**Text passage:**
§ §

- Daegu South Korea

Information
- School type: High school
- Motto: 꿈을 가진 사람(理想), 공부하는 사람(努力), 행하는 사람(實踐) (A person with a dream, a person who studies, a person who acts)
- Established: 1981; 45 years ago
- Founder: Kim Jungsoo
- Gender: Boys

= Jungdong High School =

Boys' high school in Daegu, South Korea

Jungdong High School is a high school for boys located in Daegu, South Korea.

==History==
The school building (West building) was built on 30 November 1980, and the establishment of the school was approved on 15 January 1981 by founder 김정수 (Kim Jungsoo), and the opening ceremony was held on 5 March 1981. On 25 January 1983, the East building was built, and next year's February, the first graduation ceremony was held with 412 students. On 21 January 1998, the multimedia classroom was completed, and on 21 August 2009, the English classroom was completed.

§ §

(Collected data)
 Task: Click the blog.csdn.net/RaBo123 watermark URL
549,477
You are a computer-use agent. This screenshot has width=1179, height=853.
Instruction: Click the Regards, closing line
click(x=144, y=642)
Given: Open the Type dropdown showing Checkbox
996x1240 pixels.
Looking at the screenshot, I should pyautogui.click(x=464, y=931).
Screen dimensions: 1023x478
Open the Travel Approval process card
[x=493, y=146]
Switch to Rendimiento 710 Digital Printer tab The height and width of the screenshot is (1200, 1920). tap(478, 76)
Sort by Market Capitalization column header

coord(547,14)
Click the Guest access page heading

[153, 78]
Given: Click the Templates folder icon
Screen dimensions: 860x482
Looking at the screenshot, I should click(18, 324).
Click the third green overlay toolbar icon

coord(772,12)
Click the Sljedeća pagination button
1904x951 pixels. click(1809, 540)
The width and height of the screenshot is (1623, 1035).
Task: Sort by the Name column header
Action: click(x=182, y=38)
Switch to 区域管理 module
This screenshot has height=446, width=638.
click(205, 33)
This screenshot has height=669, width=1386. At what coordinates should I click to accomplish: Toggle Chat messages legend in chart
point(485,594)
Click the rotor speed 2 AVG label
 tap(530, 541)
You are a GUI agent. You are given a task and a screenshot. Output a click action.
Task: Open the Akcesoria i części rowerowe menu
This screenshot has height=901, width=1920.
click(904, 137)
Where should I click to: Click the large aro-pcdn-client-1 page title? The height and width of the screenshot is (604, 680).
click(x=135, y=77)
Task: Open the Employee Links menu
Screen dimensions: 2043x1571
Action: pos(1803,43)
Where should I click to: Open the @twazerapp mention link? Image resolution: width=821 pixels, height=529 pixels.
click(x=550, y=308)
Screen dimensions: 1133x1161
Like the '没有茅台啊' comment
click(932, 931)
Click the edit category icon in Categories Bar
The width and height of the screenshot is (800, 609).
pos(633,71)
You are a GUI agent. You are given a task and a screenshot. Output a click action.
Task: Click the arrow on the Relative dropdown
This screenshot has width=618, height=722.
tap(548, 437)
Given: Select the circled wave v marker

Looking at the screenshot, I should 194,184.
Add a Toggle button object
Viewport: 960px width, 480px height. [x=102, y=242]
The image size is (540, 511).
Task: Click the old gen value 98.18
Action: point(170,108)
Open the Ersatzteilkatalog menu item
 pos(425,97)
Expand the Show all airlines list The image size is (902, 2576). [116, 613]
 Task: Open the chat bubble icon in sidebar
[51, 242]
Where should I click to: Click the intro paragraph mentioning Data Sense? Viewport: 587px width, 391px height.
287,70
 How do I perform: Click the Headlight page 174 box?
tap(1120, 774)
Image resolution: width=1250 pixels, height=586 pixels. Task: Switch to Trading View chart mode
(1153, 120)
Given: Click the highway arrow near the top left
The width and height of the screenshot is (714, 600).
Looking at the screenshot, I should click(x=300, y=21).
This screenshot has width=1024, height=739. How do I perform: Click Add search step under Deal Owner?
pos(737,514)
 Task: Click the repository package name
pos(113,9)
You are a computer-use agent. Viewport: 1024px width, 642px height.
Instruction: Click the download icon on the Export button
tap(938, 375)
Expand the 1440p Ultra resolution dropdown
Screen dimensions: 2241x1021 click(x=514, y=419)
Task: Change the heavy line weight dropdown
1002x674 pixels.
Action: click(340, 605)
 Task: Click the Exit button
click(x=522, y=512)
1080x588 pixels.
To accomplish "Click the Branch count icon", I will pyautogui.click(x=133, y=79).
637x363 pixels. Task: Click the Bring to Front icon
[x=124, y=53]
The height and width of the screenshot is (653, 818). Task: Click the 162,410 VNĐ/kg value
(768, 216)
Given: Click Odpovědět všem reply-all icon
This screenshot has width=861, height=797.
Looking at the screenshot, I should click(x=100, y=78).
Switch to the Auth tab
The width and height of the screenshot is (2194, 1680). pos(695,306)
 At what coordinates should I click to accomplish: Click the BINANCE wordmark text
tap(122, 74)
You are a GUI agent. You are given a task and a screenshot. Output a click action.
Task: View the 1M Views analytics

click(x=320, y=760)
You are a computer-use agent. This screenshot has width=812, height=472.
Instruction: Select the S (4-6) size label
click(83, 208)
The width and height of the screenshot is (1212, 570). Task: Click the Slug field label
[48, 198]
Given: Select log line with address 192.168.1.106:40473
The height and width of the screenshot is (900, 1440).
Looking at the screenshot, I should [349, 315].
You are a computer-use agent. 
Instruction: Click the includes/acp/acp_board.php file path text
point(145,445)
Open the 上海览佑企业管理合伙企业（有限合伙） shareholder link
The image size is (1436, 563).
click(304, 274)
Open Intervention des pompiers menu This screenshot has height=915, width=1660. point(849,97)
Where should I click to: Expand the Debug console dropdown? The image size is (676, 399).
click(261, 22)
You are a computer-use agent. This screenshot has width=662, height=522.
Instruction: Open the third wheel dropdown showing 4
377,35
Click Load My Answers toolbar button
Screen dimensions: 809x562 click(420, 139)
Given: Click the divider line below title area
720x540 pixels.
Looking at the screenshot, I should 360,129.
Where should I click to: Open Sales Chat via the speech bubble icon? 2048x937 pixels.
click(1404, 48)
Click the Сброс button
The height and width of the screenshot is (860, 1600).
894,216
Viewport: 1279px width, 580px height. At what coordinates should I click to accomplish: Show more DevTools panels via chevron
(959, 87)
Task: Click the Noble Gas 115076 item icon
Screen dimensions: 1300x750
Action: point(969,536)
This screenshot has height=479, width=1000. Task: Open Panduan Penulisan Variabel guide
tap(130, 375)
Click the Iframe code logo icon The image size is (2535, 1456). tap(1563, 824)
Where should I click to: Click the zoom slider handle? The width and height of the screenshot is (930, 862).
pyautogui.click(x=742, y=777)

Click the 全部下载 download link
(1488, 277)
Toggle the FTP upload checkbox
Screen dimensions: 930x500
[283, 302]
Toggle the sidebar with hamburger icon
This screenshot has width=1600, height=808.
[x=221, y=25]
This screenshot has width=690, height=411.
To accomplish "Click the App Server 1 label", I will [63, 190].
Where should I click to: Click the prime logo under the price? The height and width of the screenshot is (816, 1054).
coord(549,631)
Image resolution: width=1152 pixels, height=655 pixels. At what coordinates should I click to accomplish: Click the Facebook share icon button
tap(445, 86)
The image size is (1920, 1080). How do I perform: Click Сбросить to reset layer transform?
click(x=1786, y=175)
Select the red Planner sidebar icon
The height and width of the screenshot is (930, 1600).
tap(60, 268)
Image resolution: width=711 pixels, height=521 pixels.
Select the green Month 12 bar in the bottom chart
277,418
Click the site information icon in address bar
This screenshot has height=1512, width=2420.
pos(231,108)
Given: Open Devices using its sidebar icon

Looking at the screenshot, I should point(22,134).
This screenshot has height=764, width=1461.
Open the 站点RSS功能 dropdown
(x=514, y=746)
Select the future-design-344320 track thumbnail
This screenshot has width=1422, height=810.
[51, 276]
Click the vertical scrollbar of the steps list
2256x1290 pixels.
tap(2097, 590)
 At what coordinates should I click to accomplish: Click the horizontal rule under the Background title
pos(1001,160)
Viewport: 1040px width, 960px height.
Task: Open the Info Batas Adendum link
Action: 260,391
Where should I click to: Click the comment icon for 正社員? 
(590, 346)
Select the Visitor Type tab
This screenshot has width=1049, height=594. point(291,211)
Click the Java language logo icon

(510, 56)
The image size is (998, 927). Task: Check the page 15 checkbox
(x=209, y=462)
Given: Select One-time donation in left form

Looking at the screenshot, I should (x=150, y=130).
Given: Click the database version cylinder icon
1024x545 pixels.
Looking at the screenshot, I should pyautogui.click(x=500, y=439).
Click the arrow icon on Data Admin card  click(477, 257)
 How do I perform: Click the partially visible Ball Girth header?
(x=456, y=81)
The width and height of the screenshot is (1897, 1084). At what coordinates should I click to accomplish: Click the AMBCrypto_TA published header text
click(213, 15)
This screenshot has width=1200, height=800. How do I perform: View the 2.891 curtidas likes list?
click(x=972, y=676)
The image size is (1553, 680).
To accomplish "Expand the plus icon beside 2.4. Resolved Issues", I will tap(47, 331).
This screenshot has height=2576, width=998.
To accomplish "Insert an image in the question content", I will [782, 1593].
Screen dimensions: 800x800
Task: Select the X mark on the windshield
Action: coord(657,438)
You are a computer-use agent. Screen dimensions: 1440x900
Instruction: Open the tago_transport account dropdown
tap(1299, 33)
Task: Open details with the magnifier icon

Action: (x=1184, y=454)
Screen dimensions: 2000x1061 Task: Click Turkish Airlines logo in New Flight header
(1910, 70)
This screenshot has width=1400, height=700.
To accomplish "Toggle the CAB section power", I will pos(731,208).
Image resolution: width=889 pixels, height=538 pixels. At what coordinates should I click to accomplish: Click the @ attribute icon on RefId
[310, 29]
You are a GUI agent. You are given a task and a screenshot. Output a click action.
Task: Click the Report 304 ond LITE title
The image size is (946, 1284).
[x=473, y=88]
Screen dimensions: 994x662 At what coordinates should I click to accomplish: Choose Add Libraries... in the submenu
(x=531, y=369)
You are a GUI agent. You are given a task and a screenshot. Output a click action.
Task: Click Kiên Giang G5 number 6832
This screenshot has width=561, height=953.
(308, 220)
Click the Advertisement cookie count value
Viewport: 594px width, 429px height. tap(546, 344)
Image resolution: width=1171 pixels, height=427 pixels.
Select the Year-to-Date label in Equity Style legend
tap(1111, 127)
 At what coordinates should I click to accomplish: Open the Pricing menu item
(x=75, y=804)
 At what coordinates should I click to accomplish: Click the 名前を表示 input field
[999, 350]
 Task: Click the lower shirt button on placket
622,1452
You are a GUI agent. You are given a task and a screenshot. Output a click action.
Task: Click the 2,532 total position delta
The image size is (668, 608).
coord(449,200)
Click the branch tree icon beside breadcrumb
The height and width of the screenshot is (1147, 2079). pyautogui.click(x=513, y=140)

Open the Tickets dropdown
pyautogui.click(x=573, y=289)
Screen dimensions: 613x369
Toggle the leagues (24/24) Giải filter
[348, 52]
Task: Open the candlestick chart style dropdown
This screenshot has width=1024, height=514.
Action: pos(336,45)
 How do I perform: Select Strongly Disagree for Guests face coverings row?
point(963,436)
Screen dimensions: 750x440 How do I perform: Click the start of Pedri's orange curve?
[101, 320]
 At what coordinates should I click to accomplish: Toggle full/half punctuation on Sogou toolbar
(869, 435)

§ §

**Tasks for this exercise:**
A - In the Jungdong High School article, how many students took part in the school's first graduation ceremony?
B - Name every building or classroom that the history of Jungdong High School says was built or completed.
C - Extend the Jungdong High School article from the point where it stops.

**Answers for this exercise:**
A - 412 students.

B -
- West building
- East building
- Multimedia classroom
- English classroom

C -
==Symbols==
The tree that symbolizes the school is the juniper. The tree is intended to symbolize the hope that the students will become people who make a clean and green society and contribute to social development. The school flower is the magnolia, which symbolizes the desire to become a person who is always able to love others.

== School Motto ==
꿈을 가진 사람(理想), 공부하는 사람(努力), 행하는 사람(實踐) (A person with a dream, a person who studies, a person who acts)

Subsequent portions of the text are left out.